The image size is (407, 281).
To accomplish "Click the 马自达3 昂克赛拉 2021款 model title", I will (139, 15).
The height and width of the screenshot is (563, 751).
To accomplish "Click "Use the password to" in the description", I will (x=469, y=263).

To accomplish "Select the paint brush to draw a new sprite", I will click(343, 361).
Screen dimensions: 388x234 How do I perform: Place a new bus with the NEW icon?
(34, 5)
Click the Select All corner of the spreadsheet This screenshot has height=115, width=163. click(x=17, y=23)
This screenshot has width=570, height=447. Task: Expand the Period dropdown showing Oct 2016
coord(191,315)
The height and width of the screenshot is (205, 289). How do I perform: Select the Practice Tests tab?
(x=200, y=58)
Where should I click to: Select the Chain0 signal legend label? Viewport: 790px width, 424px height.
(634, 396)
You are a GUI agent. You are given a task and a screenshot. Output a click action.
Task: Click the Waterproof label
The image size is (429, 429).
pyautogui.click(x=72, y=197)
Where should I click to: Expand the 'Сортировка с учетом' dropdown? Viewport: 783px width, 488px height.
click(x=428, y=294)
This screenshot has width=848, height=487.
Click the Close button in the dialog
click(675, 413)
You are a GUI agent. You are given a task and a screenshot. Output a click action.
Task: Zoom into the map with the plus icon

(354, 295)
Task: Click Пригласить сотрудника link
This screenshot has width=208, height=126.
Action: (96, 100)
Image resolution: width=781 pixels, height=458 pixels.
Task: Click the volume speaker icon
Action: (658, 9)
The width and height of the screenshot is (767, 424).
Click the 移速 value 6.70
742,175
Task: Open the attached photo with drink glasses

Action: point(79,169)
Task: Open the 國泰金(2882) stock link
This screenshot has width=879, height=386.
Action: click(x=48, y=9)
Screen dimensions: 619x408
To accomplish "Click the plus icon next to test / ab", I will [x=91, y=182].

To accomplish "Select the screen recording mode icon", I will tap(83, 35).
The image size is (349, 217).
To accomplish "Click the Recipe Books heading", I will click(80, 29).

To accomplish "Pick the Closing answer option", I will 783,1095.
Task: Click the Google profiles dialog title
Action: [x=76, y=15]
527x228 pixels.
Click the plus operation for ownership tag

* [Aim of the task] Each entry must be set down exactly as it appears.

* [Answer box]
The image size is (407, 281).
To accomplish "Click the 马自达3 昂克赛拉 2021款 model title", I will (139, 15).
The height and width of the screenshot is (563, 751).
To accomplish "Click "Use the password to" in the description", I will (x=469, y=263).

To accomplish "Select the paint brush to draw a new sprite", I will click(343, 361).
Screen dimensions: 388x234 How do I perform: Place a new bus with the NEW icon?
(34, 5)
Click the Select All corner of the spreadsheet This screenshot has height=115, width=163. click(x=17, y=23)
This screenshot has width=570, height=447. Task: Expand the Period dropdown showing Oct 2016
coord(191,315)
The height and width of the screenshot is (205, 289). How do I perform: Select the Practice Tests tab?
(x=200, y=58)
Where should I click to: Select the Chain0 signal legend label? Viewport: 790px width, 424px height.
(634, 396)
You are a GUI agent. You are given a task and a screenshot. Output a click action.
Task: Click the Waterproof label
The image size is (429, 429).
pyautogui.click(x=72, y=197)
Where should I click to: Expand the 'Сортировка с учетом' dropdown? Viewport: 783px width, 488px height.
click(x=428, y=294)
This screenshot has width=848, height=487.
Click the Close button in the dialog
click(675, 413)
You are a GUI agent. You are given a task and a screenshot. Output a click action.
Task: Zoom into the map with the plus icon

(354, 295)
Task: Click Пригласить сотрудника link
This screenshot has width=208, height=126.
Action: (96, 100)
Image resolution: width=781 pixels, height=458 pixels.
Task: Click the volume speaker icon
Action: (658, 9)
The width and height of the screenshot is (767, 424).
Click the 移速 value 6.70
742,175
Task: Open the attached photo with drink glasses

Action: point(79,169)
Task: Open the 國泰金(2882) stock link
This screenshot has width=879, height=386.
Action: click(x=48, y=9)
Screen dimensions: 619x408
To accomplish "Click the plus icon next to test / ab", I will [x=91, y=182].

To accomplish "Select the screen recording mode icon", I will tap(83, 35).
The image size is (349, 217).
To accomplish "Click the Recipe Books heading", I will click(80, 29).

To accomplish "Pick the Closing answer option", I will 783,1095.
Task: Click the Google profiles dialog title
Action: [x=76, y=15]
527x228 pixels.
Click the plus operation for ownership tag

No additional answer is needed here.